I created a simple patch message converter so the JSON messages are more accessible in C#.

The sames goes for device properties, the device alerts should be propagated through the hierachy to the parent cave.

Because this is a separate ADT event, I routed these device model twin updates to another Azure Function.

This is because the Digital twin update message event format differs form the format of a telemetry event.

Last but not least, the ADT graph builder tooling is great for building but it's not something to share with customers.

Using Azure functions in conjunction with the ADT event routing, makes it possible to build a custom 'head' on top of the ADT ernvironment, up to a visualization using the Hololens.

Luckely, the Azure Device Twins environment offers a basic but still powerfull 3D representation too.

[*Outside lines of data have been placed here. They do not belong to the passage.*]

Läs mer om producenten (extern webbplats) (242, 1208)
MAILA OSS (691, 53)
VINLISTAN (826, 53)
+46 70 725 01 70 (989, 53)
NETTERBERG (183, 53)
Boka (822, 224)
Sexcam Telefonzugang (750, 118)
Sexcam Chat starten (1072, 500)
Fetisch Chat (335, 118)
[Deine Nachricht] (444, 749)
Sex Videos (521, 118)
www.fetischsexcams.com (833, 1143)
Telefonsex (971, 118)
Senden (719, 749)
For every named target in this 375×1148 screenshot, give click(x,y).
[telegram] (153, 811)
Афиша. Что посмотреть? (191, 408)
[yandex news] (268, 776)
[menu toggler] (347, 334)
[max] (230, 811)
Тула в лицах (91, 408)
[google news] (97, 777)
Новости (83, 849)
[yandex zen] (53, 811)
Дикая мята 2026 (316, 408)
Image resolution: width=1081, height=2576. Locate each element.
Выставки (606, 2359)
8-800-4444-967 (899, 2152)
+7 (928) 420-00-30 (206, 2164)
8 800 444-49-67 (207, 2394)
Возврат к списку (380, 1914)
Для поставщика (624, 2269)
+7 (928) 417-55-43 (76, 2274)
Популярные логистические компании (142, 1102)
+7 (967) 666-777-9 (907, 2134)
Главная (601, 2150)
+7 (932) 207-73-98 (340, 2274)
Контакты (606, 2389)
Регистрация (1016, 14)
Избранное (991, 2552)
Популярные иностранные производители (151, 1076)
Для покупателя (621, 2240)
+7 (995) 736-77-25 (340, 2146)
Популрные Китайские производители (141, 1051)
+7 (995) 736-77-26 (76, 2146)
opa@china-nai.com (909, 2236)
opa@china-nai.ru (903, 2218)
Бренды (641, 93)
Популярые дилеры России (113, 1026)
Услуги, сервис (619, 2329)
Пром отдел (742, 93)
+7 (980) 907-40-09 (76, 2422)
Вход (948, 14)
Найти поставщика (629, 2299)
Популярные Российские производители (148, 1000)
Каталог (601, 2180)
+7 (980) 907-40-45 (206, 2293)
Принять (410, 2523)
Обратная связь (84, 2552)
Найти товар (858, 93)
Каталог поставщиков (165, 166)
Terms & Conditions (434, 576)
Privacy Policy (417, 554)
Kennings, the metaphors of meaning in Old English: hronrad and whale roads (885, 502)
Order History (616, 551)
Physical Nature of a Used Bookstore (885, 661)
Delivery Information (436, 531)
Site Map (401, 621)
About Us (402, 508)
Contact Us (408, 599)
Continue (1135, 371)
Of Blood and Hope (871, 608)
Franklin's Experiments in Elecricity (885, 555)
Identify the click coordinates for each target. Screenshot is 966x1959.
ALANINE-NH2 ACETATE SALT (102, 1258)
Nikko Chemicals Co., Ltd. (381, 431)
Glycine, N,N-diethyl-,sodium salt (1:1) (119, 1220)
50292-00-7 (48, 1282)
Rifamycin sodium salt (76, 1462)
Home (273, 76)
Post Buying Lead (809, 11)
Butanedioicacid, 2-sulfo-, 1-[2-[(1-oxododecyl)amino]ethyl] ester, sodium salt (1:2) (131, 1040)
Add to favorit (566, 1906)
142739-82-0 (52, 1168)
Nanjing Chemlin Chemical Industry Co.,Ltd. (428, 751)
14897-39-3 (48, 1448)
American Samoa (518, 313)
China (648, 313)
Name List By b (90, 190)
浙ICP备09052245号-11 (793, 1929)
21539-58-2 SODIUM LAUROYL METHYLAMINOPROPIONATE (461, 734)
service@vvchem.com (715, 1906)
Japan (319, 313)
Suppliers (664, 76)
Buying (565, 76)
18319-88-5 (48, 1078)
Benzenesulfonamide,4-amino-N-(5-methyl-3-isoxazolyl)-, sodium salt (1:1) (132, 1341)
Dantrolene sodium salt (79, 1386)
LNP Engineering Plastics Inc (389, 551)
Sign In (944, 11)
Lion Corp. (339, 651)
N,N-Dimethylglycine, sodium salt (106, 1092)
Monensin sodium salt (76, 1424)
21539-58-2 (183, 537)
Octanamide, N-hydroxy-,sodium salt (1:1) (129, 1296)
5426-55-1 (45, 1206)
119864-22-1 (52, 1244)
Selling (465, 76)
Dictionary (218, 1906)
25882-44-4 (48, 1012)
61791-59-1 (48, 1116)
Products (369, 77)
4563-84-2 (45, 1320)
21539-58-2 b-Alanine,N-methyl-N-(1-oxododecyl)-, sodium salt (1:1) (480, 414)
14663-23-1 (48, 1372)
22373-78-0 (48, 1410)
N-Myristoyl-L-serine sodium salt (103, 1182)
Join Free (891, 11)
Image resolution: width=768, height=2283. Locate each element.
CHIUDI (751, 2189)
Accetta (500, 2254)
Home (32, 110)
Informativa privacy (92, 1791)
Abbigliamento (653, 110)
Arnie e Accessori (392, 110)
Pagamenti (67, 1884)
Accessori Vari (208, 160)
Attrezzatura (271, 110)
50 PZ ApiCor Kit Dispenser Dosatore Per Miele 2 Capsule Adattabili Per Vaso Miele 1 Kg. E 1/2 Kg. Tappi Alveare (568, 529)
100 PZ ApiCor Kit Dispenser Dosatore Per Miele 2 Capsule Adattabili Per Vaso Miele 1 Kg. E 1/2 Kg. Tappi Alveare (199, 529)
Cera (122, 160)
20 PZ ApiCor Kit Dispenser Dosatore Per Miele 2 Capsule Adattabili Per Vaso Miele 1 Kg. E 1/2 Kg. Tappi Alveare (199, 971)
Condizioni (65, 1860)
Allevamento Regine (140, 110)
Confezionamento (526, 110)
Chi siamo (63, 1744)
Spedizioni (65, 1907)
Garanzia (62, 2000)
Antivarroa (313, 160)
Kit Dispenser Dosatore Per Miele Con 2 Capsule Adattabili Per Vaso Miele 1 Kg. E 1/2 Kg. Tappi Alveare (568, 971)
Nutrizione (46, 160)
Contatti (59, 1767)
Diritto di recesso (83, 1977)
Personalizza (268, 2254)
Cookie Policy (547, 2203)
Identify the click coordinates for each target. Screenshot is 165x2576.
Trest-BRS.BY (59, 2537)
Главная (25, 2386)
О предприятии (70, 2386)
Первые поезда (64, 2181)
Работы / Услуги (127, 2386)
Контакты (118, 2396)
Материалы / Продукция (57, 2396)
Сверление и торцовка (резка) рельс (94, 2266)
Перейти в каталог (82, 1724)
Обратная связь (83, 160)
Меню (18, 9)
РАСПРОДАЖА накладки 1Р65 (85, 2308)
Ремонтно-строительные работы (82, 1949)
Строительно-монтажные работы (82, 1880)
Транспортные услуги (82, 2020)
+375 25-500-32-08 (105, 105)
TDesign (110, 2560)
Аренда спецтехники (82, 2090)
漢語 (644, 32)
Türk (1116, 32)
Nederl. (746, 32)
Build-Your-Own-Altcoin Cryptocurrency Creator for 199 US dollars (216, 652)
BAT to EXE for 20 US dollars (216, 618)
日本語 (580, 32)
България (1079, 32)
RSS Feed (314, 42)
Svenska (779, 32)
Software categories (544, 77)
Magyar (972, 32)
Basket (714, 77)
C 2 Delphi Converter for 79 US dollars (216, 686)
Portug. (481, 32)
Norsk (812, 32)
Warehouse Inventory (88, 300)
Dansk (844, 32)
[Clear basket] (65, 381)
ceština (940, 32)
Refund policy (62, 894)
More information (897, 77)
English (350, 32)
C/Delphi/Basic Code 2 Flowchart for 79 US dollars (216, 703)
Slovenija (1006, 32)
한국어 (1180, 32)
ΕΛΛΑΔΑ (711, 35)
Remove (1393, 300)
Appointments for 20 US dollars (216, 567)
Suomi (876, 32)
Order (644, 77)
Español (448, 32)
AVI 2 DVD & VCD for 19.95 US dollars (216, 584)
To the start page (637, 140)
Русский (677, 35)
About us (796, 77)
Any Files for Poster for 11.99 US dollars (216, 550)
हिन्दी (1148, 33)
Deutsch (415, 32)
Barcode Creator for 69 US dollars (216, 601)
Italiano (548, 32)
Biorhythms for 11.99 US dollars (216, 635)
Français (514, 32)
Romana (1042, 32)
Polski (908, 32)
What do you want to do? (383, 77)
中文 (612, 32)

https://docs.microsoft.com/en-us/azure/digital-twins/quickstart-3d-scenes-studio https://docs.microsoft.com/en-us/azure/digital-twins/how-to-use-3d-scenes-studio

Based on the a 3D model created in Paint3D, I was able to upload it (you have to provide a separate Storage account blob container for this) and use it as representation.

The model is created with Paint3D in Windows 11.

It is not viewable in the Windows 10 3D Viewer.

Some nice-to-haves are:

• Desired values in the model digital twins are not related to the iot hub device twins
• Time Series Insights is becoming deprecated in 2025. It's time to move on to ADX.

It's up to you to contribute to this project. Pull requests are accepted.